Provided passage:
^^^^^^^^

On the flight to Boston on the way to Provincetown, I was reading Catherine Brown's "In the Middle," JMES 30 (2000): 547-74, where she recalls "[Paul] Zumthor, who dizzied me and my students with the impassable abyss that separates us from the Middle Ages, also reminds us how we can start engaging with the differences between us and the “things” we read." She quotes him, from Speaking of the Middle Ages:
Thus, reading is, at least potentially, a dialogue; but in it two agents confront one another: I am in some way produced by this text, and in the same moment, as a reader, I construct it. A relationship of active solidarity rather than a mirror-effect; a solidarity promised rather than given, pleasurably felt at the end of the long preparatory work required by the traversing of two historical distances, going and coming back.
I have tended to think about my field of study as a set of texts and practices that have awaited my critical intervention. They need me to be able to speak the truths that they have been speaking all along but have been unable to articulate openly. In other words, the texts of the Middle Ages are my patient and I their analyst.

^^^^^^^^

What you need to do:
(1) In the reflection on reading medieval texts, where was the writer flying while reading Catherine Brown's article?
(2) Write a continuation of the reflection on reading medieval texts, starting right after its final sentence.
The lines after this note have no connection to the reflection on reading medieval texts.

The data:
^^^^^^^^

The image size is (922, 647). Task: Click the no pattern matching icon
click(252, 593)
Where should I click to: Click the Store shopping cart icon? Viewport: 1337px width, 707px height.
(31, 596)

^^^^^^^^

Responses for each task:
(1) To Boston, on the way to Provincetown.

(2)
Then this blog came along, and its discussions of wonder, and I found myself wondering when a text, when a practice, has spoken me. As I'm on vacation, I haven't been able to rummage my mind for the texts that have surprised me with their knowledge about me, but I'd be very interested to discover when you, dear readers, have found yourself surprised in this way by the Middle Ages.
When have you found yourself on the couch and the text in the chair?
I am not sure that relationship -- the text reads you rather than you read the text -- is what Zumthor and Brown are getting at: it seems to me that they both want a kind of textual and subjective co-constitution. In this way they are not all that different, say, from Deleuze and Guattari when they write "un livre lui-même [est] une petite machine, "a book itself is a little machine," connecting with and altering the reality (including the reader) into which it is released.
BUT you ask a very interesting question: can the book have more knowledge of you than you have of yourself? I'm certain the answer to that must be yes, though I'll be damned if I can name what book has this knowledge! I'll give that some thought.
Enjoy P'town. I once saw a whale breach not far from the shore there; it was the most amazing thing.
Not a precise answer, but I think that meaning, our construction of meaning with a text, which is always something that the text is "trying" to say, something that it will not or cannot say openly (for to say it openly would destroy its meaningfulness!?), is about recognition, about witnessing its memory of something latent in us.
In these terms, Karl's question is about when that latent thing which the text articulate and/or we articulate in it is a form of self-knowledge.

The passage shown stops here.